WHAT THE TASK REQUIRES: Update the listing below by replacing "chart" with "graph" everywhere and leaving the rest as it is. Leave the pictures out of your answer.

ENTRIES:
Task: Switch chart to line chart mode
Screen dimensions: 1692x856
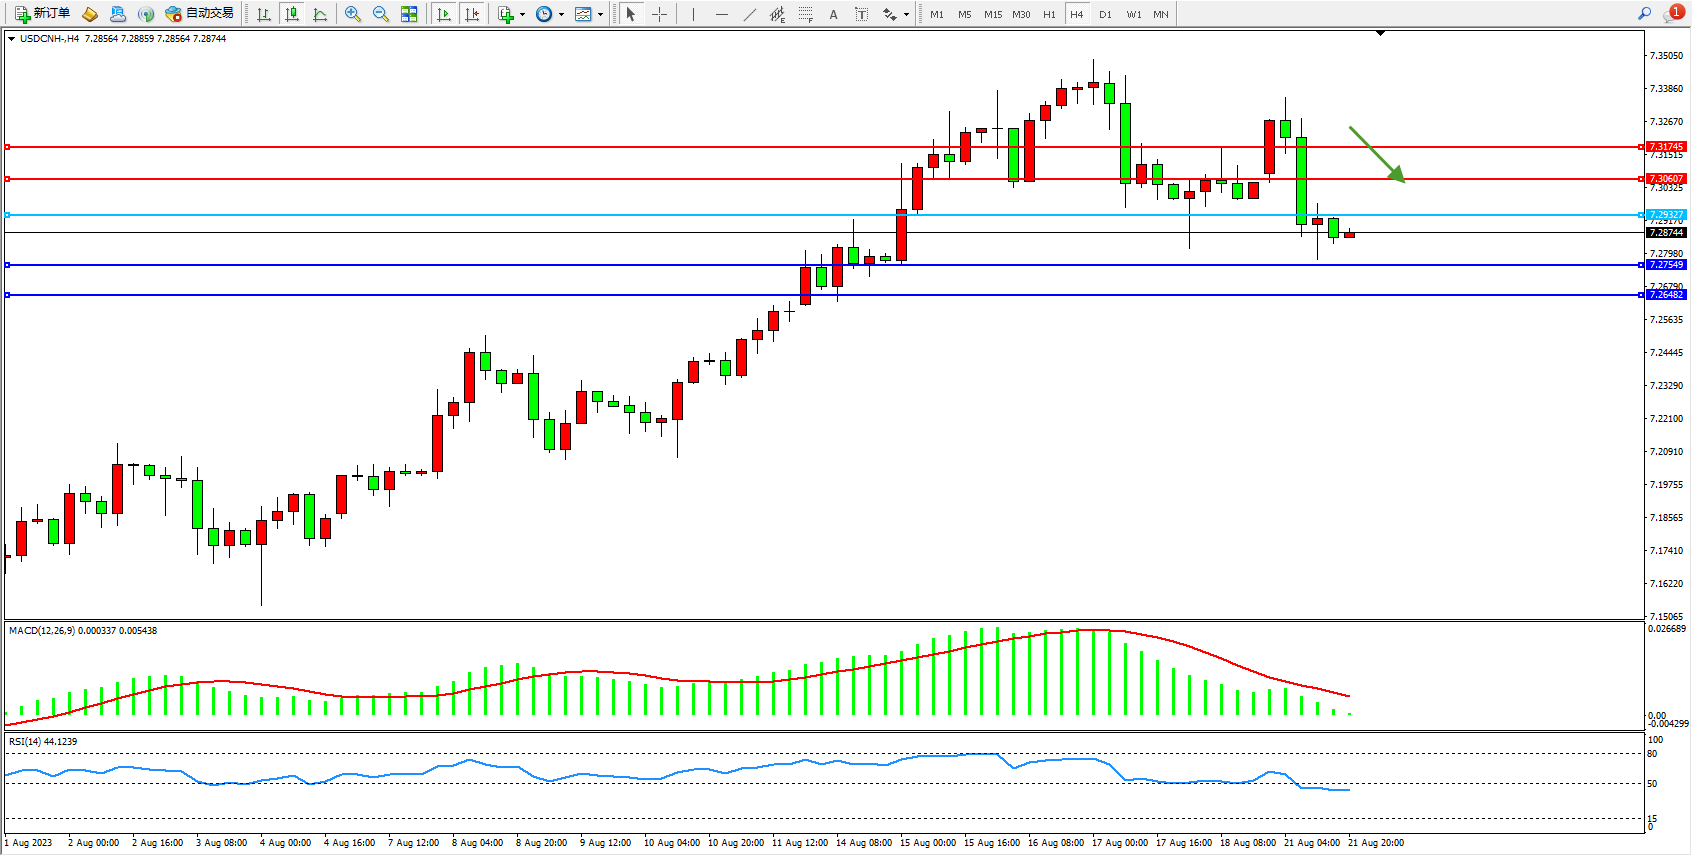Action: click(x=320, y=14)
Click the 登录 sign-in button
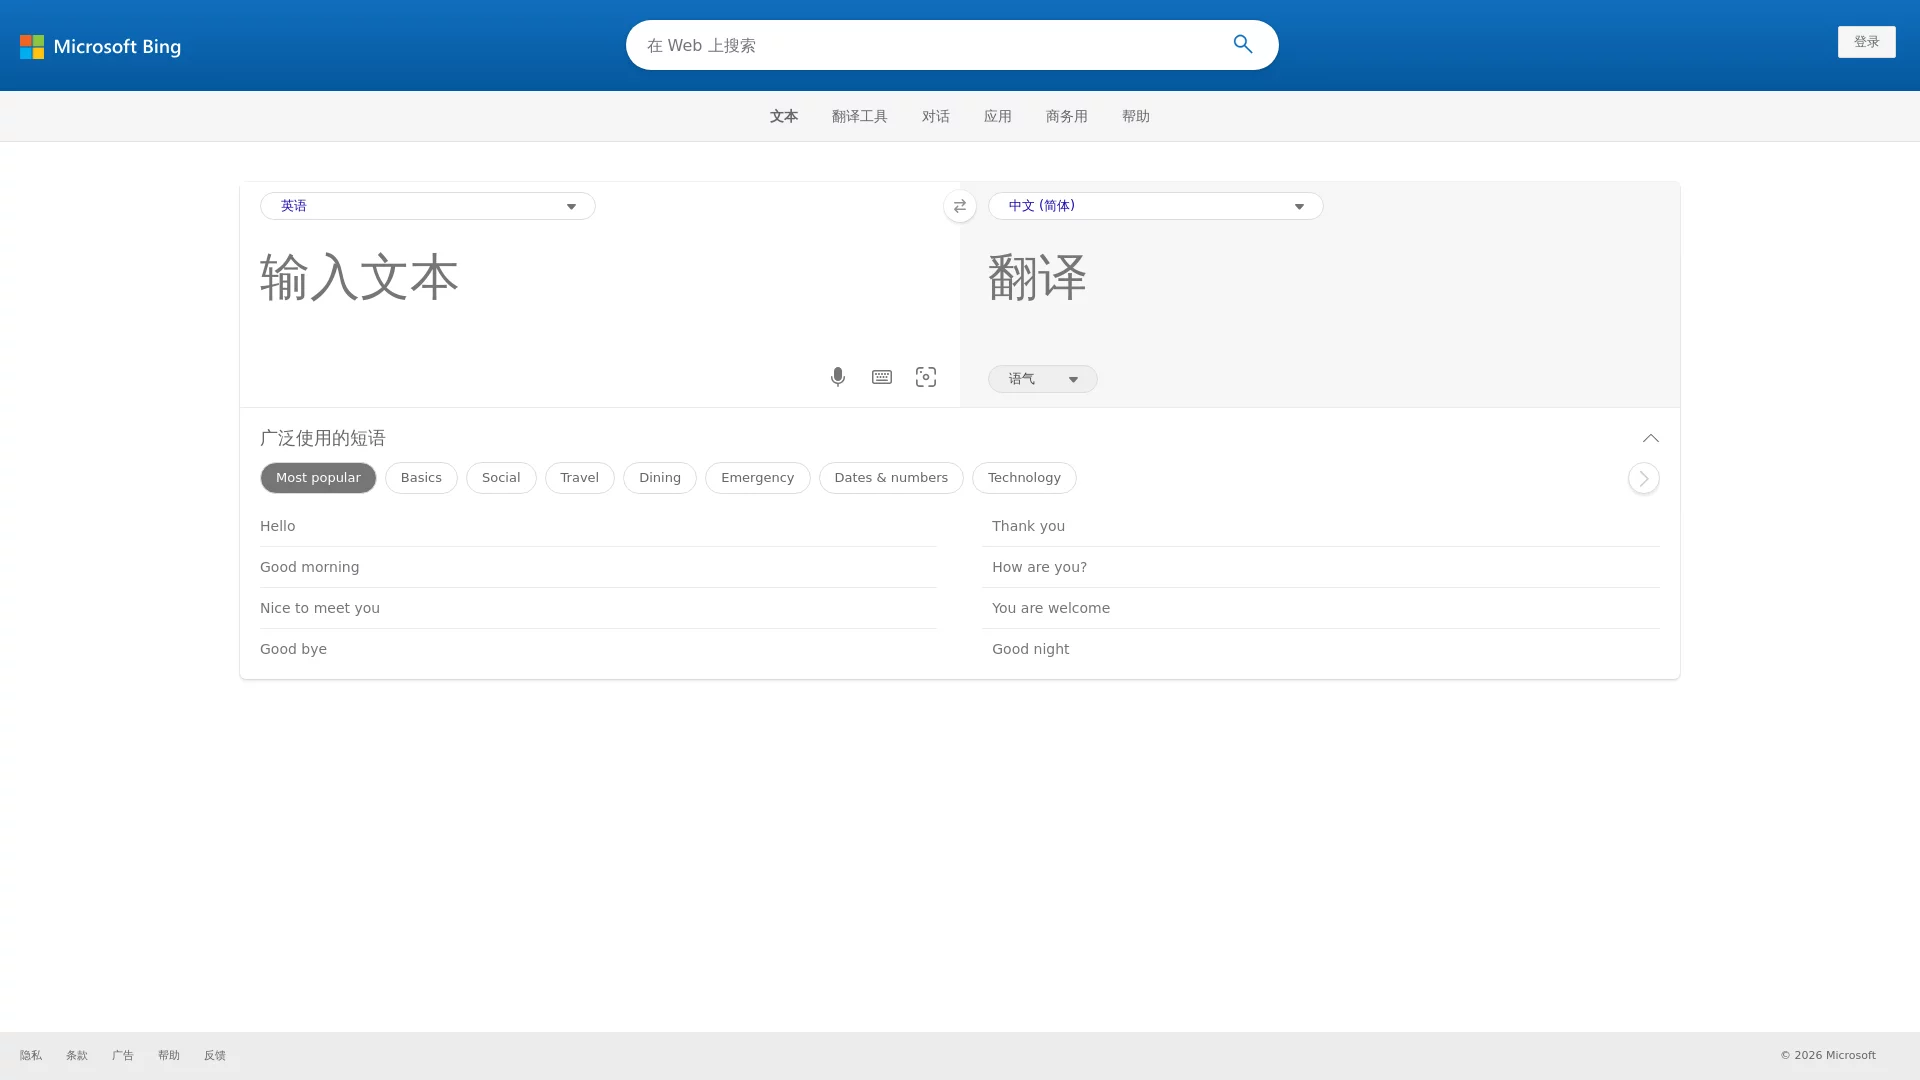1920x1080 pixels. pyautogui.click(x=1866, y=42)
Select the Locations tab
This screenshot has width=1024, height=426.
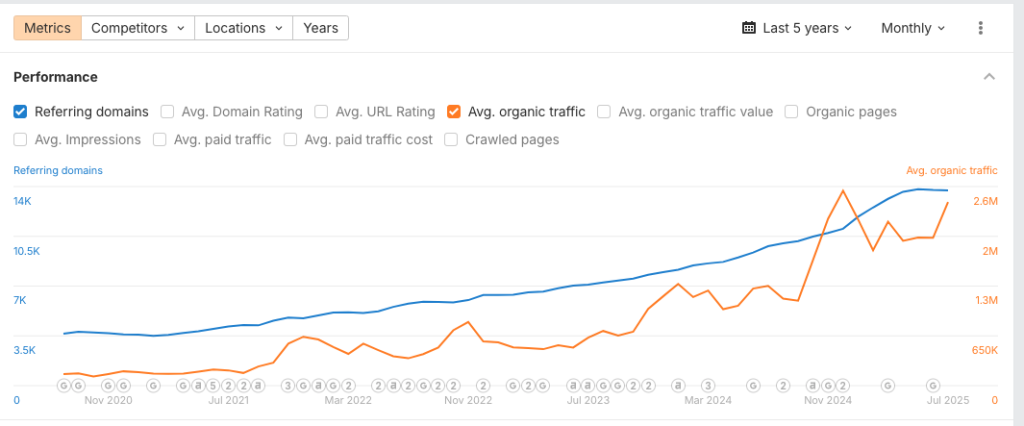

RESPONSE FOR THIS EXERCISE:
Task: Switch graph to line graph mode
Screen dimensions: 1692x856
Action: click(x=320, y=14)
Click the 登录 sign-in button
1920x1080 pixels. pyautogui.click(x=1866, y=42)
Select the Locations tab
This screenshot has width=1024, height=426.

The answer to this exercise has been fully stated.